The major US investment firm is concerned about the government’s judicial reform efforts contributing to domestic volatility.
The logo of JP Morgan bank is pictured at the new French headquarters of the bank on June 29, 2021 in Paris.

A prominent Wall Street bank has warned of investment risks in Israel as the judicial reform issue inflames the country, Israeli outlets reported Friday. 

Israel’s Channel 12 published a memo from JPMorgan titled, “Israel Strategy: Domestic volatility flares up.” The memo warned of increased investment risk in Israel stemming from the government’s judicial reform plans and geopolitical tensions. 

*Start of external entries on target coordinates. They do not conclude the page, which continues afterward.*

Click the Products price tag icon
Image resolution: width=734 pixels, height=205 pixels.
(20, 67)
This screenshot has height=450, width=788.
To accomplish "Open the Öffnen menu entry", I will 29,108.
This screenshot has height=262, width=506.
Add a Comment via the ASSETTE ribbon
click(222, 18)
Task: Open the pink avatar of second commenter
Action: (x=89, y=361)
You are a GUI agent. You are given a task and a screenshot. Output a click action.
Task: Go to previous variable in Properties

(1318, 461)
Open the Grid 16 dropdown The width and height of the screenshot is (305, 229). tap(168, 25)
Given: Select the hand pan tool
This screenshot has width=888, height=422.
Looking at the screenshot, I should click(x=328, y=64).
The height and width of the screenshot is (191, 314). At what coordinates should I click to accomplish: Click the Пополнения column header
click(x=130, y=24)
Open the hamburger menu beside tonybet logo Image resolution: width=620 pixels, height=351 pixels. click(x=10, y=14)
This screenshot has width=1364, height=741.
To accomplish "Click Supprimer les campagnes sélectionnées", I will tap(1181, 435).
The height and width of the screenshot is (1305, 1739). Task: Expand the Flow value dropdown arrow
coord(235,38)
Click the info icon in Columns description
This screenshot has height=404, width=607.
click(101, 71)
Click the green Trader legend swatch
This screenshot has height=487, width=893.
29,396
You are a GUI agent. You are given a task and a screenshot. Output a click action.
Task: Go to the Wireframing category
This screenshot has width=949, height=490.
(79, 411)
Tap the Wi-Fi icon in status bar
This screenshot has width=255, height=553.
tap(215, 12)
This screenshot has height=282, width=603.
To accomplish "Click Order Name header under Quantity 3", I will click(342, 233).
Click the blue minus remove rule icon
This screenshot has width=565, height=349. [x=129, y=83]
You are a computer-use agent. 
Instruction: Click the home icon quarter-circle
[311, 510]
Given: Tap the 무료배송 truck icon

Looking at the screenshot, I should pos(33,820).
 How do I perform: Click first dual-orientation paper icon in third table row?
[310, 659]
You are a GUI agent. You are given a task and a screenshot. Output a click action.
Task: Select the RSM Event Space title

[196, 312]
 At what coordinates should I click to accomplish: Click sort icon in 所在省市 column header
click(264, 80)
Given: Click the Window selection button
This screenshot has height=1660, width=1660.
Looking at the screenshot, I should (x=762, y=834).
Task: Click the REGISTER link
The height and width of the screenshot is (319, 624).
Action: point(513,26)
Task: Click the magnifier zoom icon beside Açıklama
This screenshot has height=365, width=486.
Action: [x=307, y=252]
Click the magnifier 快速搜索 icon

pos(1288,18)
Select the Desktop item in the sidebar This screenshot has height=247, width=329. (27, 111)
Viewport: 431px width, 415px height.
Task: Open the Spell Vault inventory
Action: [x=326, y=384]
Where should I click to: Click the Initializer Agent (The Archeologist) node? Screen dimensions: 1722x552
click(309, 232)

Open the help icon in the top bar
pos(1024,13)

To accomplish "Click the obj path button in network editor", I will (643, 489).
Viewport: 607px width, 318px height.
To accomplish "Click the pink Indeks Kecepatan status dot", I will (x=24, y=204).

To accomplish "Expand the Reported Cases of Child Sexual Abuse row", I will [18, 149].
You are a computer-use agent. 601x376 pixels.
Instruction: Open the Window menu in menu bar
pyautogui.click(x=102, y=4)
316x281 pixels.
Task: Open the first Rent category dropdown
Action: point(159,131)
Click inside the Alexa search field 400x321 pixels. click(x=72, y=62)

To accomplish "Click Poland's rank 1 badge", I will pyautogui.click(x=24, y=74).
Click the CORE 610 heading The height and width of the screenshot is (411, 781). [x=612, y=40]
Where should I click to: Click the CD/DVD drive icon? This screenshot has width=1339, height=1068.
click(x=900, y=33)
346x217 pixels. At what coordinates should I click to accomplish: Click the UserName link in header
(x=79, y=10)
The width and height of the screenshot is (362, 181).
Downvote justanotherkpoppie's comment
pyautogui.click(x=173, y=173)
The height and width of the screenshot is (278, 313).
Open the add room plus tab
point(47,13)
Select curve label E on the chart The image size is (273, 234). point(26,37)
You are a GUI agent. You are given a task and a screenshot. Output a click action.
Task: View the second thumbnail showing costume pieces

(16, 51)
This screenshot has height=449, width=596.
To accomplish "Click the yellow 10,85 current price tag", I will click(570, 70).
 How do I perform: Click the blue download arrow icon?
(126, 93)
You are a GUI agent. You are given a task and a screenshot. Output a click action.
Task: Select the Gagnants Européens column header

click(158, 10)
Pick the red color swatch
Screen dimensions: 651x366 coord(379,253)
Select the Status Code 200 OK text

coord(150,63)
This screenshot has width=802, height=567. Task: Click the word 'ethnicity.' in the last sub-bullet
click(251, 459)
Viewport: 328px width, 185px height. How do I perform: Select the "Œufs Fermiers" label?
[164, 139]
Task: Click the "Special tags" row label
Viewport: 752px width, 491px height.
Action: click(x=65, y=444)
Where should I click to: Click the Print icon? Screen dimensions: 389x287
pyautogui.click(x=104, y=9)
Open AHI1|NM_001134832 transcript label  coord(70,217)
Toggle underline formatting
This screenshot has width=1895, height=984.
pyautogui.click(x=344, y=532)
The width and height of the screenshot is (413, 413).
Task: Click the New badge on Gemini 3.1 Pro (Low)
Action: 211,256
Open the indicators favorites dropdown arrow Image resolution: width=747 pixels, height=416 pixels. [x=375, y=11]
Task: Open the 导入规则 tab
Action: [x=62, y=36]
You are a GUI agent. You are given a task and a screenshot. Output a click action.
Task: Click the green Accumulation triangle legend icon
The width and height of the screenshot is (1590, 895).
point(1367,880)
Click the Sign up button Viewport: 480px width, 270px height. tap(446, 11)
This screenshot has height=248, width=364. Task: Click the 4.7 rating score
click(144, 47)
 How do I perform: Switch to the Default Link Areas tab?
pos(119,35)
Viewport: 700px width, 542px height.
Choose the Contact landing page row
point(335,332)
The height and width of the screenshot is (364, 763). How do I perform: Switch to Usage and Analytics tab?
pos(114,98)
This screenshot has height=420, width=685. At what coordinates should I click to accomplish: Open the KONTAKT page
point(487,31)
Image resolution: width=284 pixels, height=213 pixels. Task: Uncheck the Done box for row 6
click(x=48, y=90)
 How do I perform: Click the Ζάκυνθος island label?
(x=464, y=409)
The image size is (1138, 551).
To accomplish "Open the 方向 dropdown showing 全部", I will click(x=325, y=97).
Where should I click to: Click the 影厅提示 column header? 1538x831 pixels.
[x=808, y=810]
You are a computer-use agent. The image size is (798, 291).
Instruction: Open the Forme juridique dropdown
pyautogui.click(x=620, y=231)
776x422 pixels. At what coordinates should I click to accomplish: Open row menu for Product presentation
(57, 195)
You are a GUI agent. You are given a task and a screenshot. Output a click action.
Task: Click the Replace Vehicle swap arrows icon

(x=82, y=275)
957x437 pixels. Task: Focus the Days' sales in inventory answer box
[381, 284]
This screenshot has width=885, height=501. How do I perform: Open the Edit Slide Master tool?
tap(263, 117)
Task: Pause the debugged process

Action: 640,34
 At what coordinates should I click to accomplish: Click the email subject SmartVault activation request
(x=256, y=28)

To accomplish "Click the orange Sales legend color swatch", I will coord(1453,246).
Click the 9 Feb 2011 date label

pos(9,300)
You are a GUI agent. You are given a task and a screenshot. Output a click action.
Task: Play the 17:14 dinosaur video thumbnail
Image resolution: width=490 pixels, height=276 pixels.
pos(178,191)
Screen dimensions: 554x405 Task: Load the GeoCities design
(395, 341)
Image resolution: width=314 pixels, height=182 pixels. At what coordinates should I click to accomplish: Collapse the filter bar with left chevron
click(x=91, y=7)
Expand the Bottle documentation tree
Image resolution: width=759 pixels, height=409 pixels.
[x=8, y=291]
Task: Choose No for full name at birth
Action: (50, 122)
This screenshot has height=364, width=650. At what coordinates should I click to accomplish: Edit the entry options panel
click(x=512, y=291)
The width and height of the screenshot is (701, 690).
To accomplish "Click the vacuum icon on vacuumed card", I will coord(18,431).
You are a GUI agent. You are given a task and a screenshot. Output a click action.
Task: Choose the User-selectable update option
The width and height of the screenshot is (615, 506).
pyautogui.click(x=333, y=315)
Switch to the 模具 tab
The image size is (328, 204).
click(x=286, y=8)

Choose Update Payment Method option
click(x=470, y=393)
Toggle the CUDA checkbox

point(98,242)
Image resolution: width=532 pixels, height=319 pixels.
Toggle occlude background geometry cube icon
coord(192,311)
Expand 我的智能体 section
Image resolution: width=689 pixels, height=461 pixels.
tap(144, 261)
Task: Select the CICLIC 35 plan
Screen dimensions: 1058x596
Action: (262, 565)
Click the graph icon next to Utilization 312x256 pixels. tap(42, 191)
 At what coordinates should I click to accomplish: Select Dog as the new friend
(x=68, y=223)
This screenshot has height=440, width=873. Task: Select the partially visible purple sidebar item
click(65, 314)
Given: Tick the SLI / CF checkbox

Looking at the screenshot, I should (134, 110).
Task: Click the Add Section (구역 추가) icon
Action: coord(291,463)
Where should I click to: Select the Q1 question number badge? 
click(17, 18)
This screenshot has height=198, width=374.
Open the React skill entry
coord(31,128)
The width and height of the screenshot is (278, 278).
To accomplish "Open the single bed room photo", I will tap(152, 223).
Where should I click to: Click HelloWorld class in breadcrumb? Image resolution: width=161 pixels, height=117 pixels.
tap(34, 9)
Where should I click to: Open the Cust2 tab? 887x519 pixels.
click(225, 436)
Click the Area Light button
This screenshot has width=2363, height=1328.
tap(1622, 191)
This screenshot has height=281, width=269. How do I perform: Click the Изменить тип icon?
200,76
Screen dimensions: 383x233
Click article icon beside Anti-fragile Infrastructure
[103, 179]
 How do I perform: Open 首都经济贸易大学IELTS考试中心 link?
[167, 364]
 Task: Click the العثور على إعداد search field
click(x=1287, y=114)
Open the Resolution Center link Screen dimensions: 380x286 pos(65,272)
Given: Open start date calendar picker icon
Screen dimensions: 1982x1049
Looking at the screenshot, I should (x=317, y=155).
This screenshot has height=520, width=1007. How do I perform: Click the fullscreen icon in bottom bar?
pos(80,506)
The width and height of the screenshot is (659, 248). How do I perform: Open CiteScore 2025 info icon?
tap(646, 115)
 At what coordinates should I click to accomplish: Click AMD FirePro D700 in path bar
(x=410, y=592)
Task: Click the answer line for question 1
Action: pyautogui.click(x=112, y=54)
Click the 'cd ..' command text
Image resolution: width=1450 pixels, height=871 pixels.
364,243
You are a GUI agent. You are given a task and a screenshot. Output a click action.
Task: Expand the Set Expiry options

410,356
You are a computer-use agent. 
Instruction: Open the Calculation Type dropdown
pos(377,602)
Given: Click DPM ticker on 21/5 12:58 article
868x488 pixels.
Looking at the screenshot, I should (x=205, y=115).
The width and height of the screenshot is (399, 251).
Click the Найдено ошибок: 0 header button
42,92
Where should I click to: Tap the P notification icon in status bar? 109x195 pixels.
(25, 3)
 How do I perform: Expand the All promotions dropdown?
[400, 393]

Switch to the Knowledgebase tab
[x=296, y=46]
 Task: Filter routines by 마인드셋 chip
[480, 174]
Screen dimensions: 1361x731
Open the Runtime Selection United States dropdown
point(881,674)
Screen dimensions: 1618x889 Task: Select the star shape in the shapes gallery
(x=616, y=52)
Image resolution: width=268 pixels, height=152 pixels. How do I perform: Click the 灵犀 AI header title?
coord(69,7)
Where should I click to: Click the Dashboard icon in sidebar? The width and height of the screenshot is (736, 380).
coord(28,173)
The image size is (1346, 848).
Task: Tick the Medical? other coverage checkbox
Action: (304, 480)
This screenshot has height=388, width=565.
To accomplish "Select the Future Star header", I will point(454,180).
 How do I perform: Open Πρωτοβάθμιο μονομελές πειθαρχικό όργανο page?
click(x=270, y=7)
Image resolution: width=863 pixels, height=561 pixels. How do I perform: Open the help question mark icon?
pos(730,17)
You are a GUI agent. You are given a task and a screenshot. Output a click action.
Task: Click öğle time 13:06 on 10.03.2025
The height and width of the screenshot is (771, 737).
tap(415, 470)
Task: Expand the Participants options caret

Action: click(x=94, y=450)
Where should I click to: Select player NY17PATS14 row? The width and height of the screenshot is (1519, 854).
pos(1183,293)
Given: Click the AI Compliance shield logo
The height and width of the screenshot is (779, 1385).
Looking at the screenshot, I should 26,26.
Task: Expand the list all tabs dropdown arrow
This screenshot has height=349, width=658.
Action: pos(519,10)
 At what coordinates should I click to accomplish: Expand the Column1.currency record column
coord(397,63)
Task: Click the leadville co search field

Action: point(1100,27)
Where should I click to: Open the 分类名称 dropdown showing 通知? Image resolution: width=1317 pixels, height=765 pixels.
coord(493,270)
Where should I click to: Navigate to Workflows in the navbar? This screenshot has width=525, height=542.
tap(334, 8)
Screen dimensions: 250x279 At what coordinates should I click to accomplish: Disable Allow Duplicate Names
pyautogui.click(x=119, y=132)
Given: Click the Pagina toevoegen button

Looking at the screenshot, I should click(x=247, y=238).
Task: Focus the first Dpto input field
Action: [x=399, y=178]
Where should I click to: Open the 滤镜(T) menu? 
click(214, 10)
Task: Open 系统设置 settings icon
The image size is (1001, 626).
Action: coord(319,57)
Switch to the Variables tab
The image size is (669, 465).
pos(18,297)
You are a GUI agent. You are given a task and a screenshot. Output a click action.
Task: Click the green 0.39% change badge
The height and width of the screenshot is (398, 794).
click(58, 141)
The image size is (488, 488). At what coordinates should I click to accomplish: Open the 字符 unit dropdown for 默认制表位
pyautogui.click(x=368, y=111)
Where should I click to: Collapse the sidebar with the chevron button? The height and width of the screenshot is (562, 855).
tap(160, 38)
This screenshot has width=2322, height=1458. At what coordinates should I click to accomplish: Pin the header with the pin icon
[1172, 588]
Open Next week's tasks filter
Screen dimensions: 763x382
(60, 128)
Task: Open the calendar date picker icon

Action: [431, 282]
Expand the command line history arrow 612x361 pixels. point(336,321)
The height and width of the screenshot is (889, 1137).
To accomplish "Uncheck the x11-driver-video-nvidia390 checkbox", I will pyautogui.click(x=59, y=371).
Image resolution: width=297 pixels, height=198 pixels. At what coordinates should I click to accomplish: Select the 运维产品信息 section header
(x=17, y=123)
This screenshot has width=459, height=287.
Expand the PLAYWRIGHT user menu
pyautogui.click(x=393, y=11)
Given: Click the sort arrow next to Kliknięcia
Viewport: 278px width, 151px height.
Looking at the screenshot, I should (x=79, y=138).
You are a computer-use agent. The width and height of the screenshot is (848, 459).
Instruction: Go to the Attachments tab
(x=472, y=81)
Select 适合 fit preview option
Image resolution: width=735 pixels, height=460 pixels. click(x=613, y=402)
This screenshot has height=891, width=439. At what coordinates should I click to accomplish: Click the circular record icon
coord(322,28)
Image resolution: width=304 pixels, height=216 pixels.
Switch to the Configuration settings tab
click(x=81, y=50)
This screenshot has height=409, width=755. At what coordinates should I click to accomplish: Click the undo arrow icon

“Israel’s local markets have seen a flareup in idiosyncratic risk, as increased geopolitical tensions were added to investor concerns over plans for judicial reforms,” read the memo. “The judicial reform has raised concerns regarding institutional strength and the investment climate in the country.”

JPMorgan cited the “significant local protests” in Israel against the reforms as evidence of the country’s increasing volatility. The bank added that the effect of institutional weakening on investment is “difficult to judge.” 

The situation in Israel could lead to its credit rating being downgraded, according to JPMorgan, though the memo predicted the market impact would be “limited” in such a scenario.

The memo, dated Thursday, was widely covered in the Israeli media. 

The document could come as an embarrassment for Prime Minister Benjamin Netanyahu, who said earlier this week that JPMorgan had confidence in investing in Israel. “They say that the judicial reform will keep investors away. But two of the biggest and most influential investment banks, JPMorgan and Goldman Sachs, say the exact opposite,” Netanyahu tweeted Sunday. 

An Israeli diplomatic source told Al-Monitor and other reporters Friday that JPMorgan did not properly understand the judicial reform plans. “You can spin political markets endlessly, but you cannot spin financial markets for very long,” said the source. “The judicial system will remain independent just as it is today. The attempt to suppress investments will not last for long." 

Why it matters: The judicial reform proposed by Netanyahu’s governments has divided Israeli society. It would diminish the power of the Supreme Court to overturn legislation and assert stronger political control over judicial appointments. Netanyahu and Justice Minister Yariv Levin argue that the reform is necessary in order to express the "will of the people," while critics warn it would erode Israel’s democratic values, negatively impacting Israel’s international image and its attractiveness for investments.

The Israeli right has long held the country’s Supreme Court in contempt, seeing the institution as thwarting its plans. Last month, the court blocked the appointment of Netanyahu ally Aryeh Deri to the government over his tax fraud conviction. In 2022, the court halted the eviction of Palestinian residents from Jerusalem’s Sheikh Jarrah neighborhood. The legal dispute has long been a flashpoint between Israeli nationalists and liberals. 

Know more: The Israeli government is widely considered the most right-wing in the country’s history. Some US Jewish groups have also expressed concern about the government’s views on the judiciary, Arab citizens and other issues.